▸ Task statement: Look below for the lines from the one with "Click the Starbucks Coffee logo image" to the one with "Open the lightbulb", and copy exactly those lines, both ends included.

[Opening Material supplied section]

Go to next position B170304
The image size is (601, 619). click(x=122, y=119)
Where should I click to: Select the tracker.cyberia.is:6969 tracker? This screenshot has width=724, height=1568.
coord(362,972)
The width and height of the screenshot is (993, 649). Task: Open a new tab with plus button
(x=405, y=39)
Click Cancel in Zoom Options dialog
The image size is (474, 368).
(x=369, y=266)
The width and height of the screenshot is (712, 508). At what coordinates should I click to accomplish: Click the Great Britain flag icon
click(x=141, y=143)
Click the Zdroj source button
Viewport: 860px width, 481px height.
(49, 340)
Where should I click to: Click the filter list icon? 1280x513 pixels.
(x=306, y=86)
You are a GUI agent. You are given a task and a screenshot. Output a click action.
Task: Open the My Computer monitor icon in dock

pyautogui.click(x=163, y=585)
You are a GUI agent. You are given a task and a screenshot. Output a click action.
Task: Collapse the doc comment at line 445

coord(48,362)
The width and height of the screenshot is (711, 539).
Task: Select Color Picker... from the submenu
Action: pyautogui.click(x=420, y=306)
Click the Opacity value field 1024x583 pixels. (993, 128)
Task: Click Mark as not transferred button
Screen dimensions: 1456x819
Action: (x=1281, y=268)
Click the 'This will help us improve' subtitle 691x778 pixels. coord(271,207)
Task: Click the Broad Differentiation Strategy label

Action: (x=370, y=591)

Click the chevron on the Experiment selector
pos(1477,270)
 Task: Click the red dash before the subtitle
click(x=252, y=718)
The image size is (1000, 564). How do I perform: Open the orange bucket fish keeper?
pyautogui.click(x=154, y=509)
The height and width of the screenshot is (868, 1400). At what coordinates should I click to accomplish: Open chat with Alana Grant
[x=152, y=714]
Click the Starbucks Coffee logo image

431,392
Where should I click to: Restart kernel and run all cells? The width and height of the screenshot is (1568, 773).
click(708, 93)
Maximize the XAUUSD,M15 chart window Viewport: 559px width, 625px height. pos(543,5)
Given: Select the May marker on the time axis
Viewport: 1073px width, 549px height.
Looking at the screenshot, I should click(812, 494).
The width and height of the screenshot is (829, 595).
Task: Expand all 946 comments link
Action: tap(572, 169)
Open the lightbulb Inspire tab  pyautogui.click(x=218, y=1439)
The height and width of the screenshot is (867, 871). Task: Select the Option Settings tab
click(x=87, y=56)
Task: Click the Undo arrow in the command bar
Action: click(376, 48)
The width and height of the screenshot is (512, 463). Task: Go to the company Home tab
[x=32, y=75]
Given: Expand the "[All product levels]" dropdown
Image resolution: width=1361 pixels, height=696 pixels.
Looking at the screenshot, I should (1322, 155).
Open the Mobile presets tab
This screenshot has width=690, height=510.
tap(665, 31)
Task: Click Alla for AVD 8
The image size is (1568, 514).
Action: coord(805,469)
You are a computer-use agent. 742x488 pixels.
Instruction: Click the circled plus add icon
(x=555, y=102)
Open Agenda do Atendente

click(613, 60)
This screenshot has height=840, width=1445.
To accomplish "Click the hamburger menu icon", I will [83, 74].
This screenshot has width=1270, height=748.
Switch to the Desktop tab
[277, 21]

[Closing Material supplied section]

▸ Written answer:
Click the Starbucks Coffee logo image

431,392
Where should I click to: Restart kernel and run all cells? The width and height of the screenshot is (1568, 773).
click(708, 93)
Maximize the XAUUSD,M15 chart window Viewport: 559px width, 625px height. pos(543,5)
Given: Select the May marker on the time axis
Viewport: 1073px width, 549px height.
Looking at the screenshot, I should click(812, 494).
The width and height of the screenshot is (829, 595).
Task: Expand all 946 comments link
Action: tap(572, 169)
Open the lightbulb Inspire tab  pyautogui.click(x=218, y=1439)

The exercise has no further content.